### ABOUT THIS EXERCISE
Repeat the data. Keep each line identical.

=== DATA SUPPLIED ===

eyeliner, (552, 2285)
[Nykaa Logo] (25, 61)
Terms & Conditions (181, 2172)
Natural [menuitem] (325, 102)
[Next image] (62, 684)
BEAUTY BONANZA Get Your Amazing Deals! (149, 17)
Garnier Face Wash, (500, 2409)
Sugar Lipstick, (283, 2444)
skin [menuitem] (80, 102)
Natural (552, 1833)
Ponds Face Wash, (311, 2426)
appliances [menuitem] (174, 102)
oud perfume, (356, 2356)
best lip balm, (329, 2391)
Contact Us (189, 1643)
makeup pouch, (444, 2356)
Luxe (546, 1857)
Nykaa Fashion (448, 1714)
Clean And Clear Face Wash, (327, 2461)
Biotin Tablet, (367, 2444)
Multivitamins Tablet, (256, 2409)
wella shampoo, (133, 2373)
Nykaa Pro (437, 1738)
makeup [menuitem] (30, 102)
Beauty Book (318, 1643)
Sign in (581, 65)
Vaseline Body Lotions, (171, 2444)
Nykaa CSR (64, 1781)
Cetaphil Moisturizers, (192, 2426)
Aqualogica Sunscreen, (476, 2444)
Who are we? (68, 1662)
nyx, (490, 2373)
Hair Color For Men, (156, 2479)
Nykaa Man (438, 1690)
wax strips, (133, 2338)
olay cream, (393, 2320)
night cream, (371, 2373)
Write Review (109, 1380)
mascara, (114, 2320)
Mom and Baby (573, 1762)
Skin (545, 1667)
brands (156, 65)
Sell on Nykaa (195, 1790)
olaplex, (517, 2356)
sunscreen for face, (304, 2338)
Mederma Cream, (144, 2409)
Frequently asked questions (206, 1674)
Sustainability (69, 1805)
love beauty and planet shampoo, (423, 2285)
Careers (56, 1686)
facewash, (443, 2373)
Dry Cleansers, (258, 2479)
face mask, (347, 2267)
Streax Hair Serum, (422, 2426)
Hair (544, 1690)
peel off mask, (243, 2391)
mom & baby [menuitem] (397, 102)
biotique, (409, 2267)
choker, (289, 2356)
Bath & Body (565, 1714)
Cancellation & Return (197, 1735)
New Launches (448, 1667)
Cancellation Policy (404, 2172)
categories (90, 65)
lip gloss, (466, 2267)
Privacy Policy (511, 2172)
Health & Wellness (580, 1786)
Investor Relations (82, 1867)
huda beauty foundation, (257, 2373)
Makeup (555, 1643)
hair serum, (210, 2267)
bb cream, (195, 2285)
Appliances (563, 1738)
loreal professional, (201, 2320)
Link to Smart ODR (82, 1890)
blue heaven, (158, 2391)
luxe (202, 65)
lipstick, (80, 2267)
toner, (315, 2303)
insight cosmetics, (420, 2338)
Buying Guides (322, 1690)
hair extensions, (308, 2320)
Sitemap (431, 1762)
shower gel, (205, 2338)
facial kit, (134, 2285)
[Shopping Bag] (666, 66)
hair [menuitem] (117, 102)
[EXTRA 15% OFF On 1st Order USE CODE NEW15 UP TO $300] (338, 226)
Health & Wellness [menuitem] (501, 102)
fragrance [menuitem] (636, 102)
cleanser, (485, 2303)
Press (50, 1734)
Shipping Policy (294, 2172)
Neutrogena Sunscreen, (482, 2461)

===

### RESULT FOR THIS TASK
eyeliner, (552, 2285)
[Nykaa Logo] (25, 61)
Terms & Conditions (181, 2172)
Natural [menuitem] (325, 102)
[Next image] (62, 684)
BEAUTY BONANZA Get Your Amazing Deals! (149, 17)
Garnier Face Wash, (500, 2409)
Sugar Lipstick, (283, 2444)
skin [menuitem] (80, 102)
Natural (552, 1833)
Ponds Face Wash, (311, 2426)
appliances [menuitem] (174, 102)
oud perfume, (356, 2356)
best lip balm, (329, 2391)
Contact Us (189, 1643)
makeup pouch, (444, 2356)
Luxe (546, 1857)
Nykaa Fashion (448, 1714)
Clean And Clear Face Wash, (327, 2461)
Biotin Tablet, (367, 2444)
Multivitamins Tablet, (256, 2409)
wella shampoo, (133, 2373)
Nykaa Pro (437, 1738)
makeup [menuitem] (30, 102)
Beauty Book (318, 1643)
Sign in (581, 65)
Vaseline Body Lotions, (171, 2444)
Nykaa CSR (64, 1781)
Cetaphil Moisturizers, (192, 2426)
Aqualogica Sunscreen, (476, 2444)
Who are we? (68, 1662)
nyx, (490, 2373)
Hair Color For Men, (156, 2479)
Nykaa Man (438, 1690)
wax strips, (133, 2338)
olay cream, (393, 2320)
night cream, (371, 2373)
Write Review (109, 1380)
mascara, (114, 2320)
Mom and Baby (573, 1762)
Skin (545, 1667)
brands (156, 65)
Sell on Nykaa (195, 1790)
olaplex, (517, 2356)
sunscreen for face, (304, 2338)
Mederma Cream, (144, 2409)
Frequently asked questions (206, 1674)
Sustainability (69, 1805)
love beauty and planet shampoo, (423, 2285)
Careers (56, 1686)
facewash, (443, 2373)
Dry Cleansers, (258, 2479)
face mask, (347, 2267)
Streax Hair Serum, (422, 2426)
Hair (544, 1690)
peel off mask, (243, 2391)
mom & baby [menuitem] (397, 102)
biotique, (409, 2267)
choker, (289, 2356)
Bath & Body (565, 1714)
Cancellation & Return (197, 1735)
New Launches (448, 1667)
Cancellation Policy (404, 2172)
categories (90, 65)
lip gloss, (466, 2267)
Privacy Policy (511, 2172)
Health & Wellness (580, 1786)
Investor Relations (82, 1867)
huda beauty foundation, (257, 2373)
Makeup (555, 1643)
hair serum, (210, 2267)
bb cream, (195, 2285)
Appliances (563, 1738)
loreal professional, (201, 2320)
Link to Smart ODR (82, 1890)
blue heaven, (158, 2391)
luxe (202, 65)
lipstick, (80, 2267)
toner, (315, 2303)
insight cosmetics, (420, 2338)
Buying Guides (322, 1690)
hair extensions, (308, 2320)
Sitemap (431, 1762)
shower gel, (205, 2338)
facial kit, (134, 2285)
[Shopping Bag] (666, 66)
hair [menuitem] (117, 102)
[EXTRA 15% OFF On 1st Order USE CODE NEW15 UP TO $300] (338, 226)
Health & Wellness [menuitem] (501, 102)
fragrance [menuitem] (636, 102)
cleanser, (485, 2303)
Press (50, 1734)
Shipping Policy (294, 2172)
Neutrogena Sunscreen, (482, 2461)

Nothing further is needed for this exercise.